Books Read: 1Q 2019

  1. The Consuming Fire by John Scalzi. Science fiction novel, second in the Interdependency series. The usual fun, but definitely a middle book.
  2. The Lost Steersman by Rosemary Kirstein. Science fiction novel whose protagonists think they’re in a fantasy novel; third book in the Steerswoman series. Kirstein’s worldbuilding levels up here.
  3. The Language of Power by Rosemary Kirstein. Fourth book in the Steerswoman series. The curtain is starting to be pulled back here. Desperately awaiting the next volume.
  4. The Starlit Wood edited by Dominik Parisien and Navah Wolfe. Fantasy anthology reimagining fairy tales. I’ve been reading this off and on for more than a year. Not a weak story in the book; some are just superb.
  5. The Un-Discovered Islands by Malachy Tallack. Short book on islands that proved imaginary.
  6. The Phantom Atlas by Edward Brooke-Hitching. Longer, more substantive book on the same subject—geographical features later found to be false—but covers more than just islands.
  7. They Promised Me the Gun Wasn’t Loaded by James Alan Gardner.
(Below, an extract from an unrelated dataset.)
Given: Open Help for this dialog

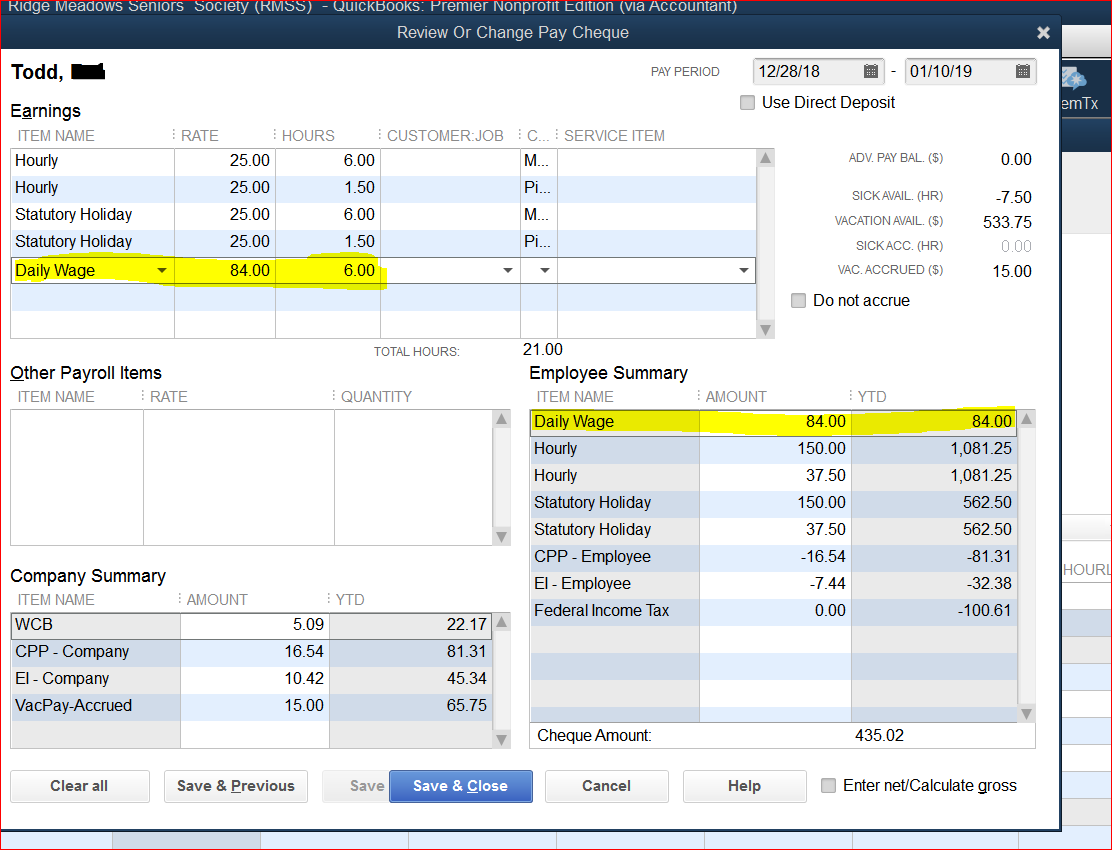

YA superhero novel, sequel to the highly entertaining All Those Explosions Were Someone Else’s Fault (reviewed here); switches the POV to another character.
  8. An Agent of Utopia by Andy Duncan. Short story collection by one of my favourite authors. His first two collections—both of which I own—were limited editions from small presses and aren’t easy to find (all but three of the stories in Agent can be found in those collections); this book makes his delightful and idiosyncratic stories more widely available.
  9. Infinity’s End edited by Jonathan Strahan. Science fiction anthology; final volume in the Infinity series; I’ve read every volume (and reviewed three of them: here, here and here).
  10. The Monster Baru Cormorant by Seth Dickinson. Fantasy novel, sequel to The Traitor Baru Cormorant. A saga of imperialism and colonialism, infiltration and revenge, and weaponized financial instruments. Most epic fantasy isn’t this politically or economically sophisticated.
  11. The Calculating Stars by Mary Robinette Kowal. First book in the Lady Astronaut series: former WASP and computer dreams of space in an alternate history where an asteroid strike threatens survival on Earth and kickstarts a desperate space program; Hidden Figures meets Promised the Moon.
  12. The Pleasant Profession of Robert A. Heinlein by Farah Mendlesohn. Reviewed here.
  13. Sixty Million Frenchmen Can’t Be Wrong by Jean-Benoît Nadeau and Julie Barlow. France is its own thing and does things by its own rules and logic, and has been doing so for a very long time. This is something Anglo-American observers of the country find hard to understand, and treat France as a kind of broken Britain or America.